Unpublished COVID-19 contracts

9th November 2020

Our challenge to Government’s decision to hide COVID-19 spending has led it to disclose that the Department of Health has handed £17 billion worth of COVID-19 contracts to private companies since April. Fresh analysis by Tussell reveals Government has failed to publish details of £4.4 billion of these contracts.

In October we revealed £3 billion of spending was unaccounted for. A month on, this figure has jumped.

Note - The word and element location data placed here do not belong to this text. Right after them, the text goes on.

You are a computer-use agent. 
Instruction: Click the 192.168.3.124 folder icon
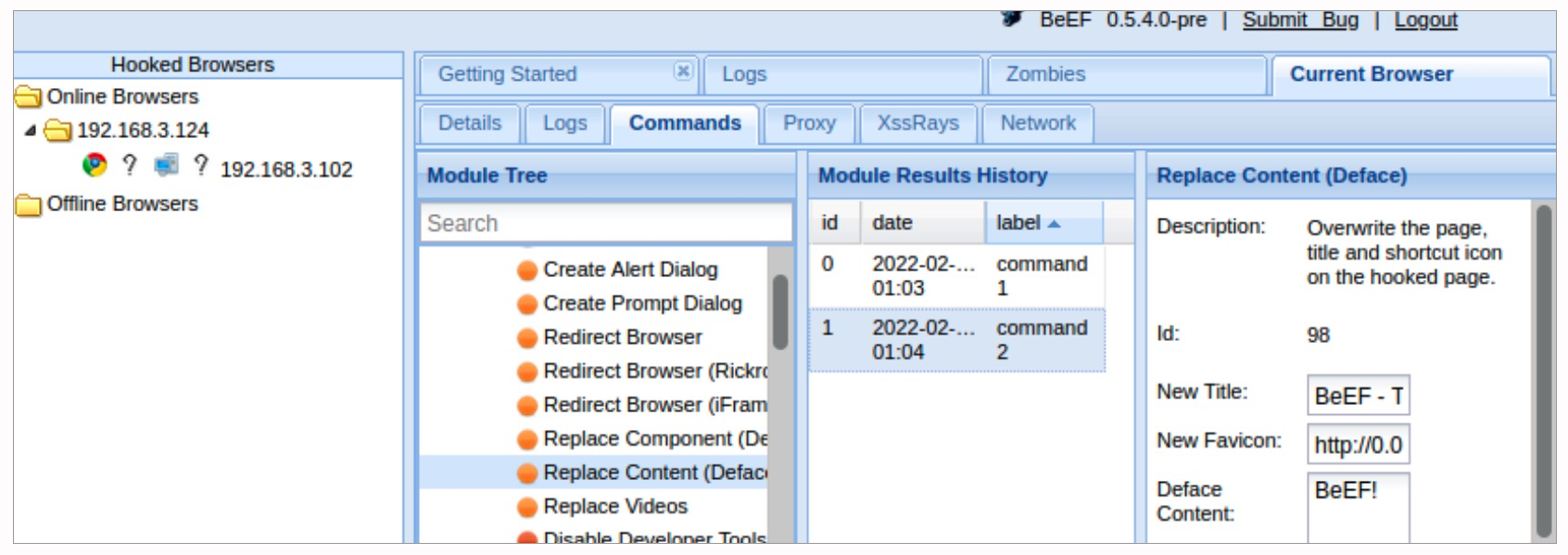pos(58,131)
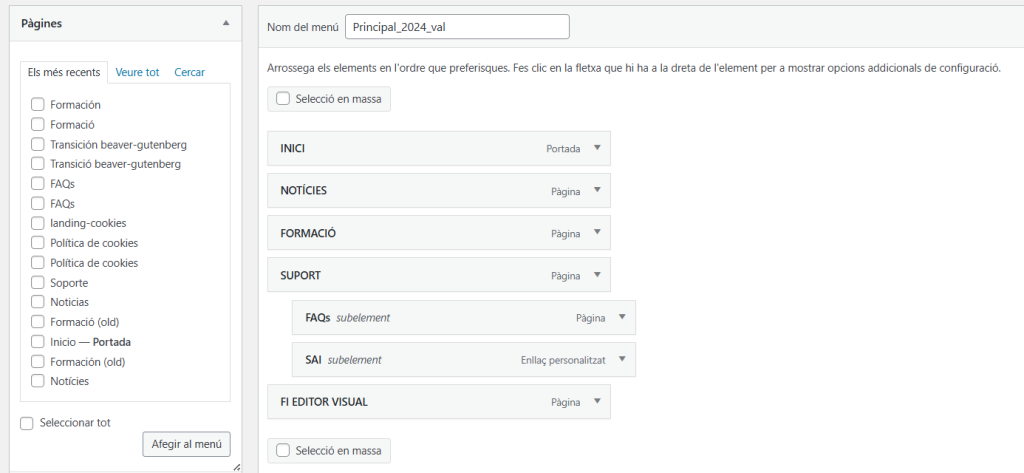Screen dimensions: 1024x473
Task: Grab the panel resize handle corner
Action: pyautogui.click(x=237, y=467)
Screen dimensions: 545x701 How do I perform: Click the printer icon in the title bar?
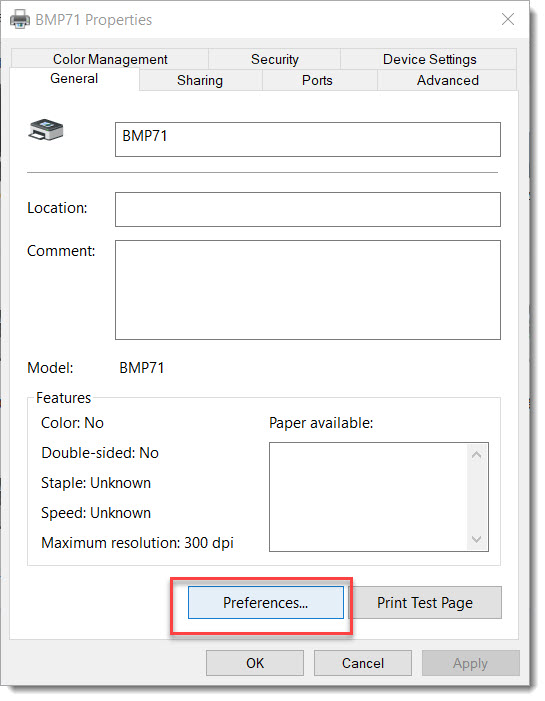[20, 20]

Moreover, although Government is required by law to publish contract details within 30 days of the award, the average length of time taken to come clean about COVID-19 contracts now stands at a remarkable 78 days. These persistent failures to adhere to the law make it hard for MPs and journalists to perform their vital scrutiny function and harder still for lawyers to challenge procurement choices.

The contracts we do know about are alarming. Take Ayanda Capital, a politically connected firm given a £252 million contract to supply facemasks, the majority of which could not be used by the NHS. Ayanda was guided through the process by the Cabinet Office and enjoyed staggering margins compared to the prices paid to others. 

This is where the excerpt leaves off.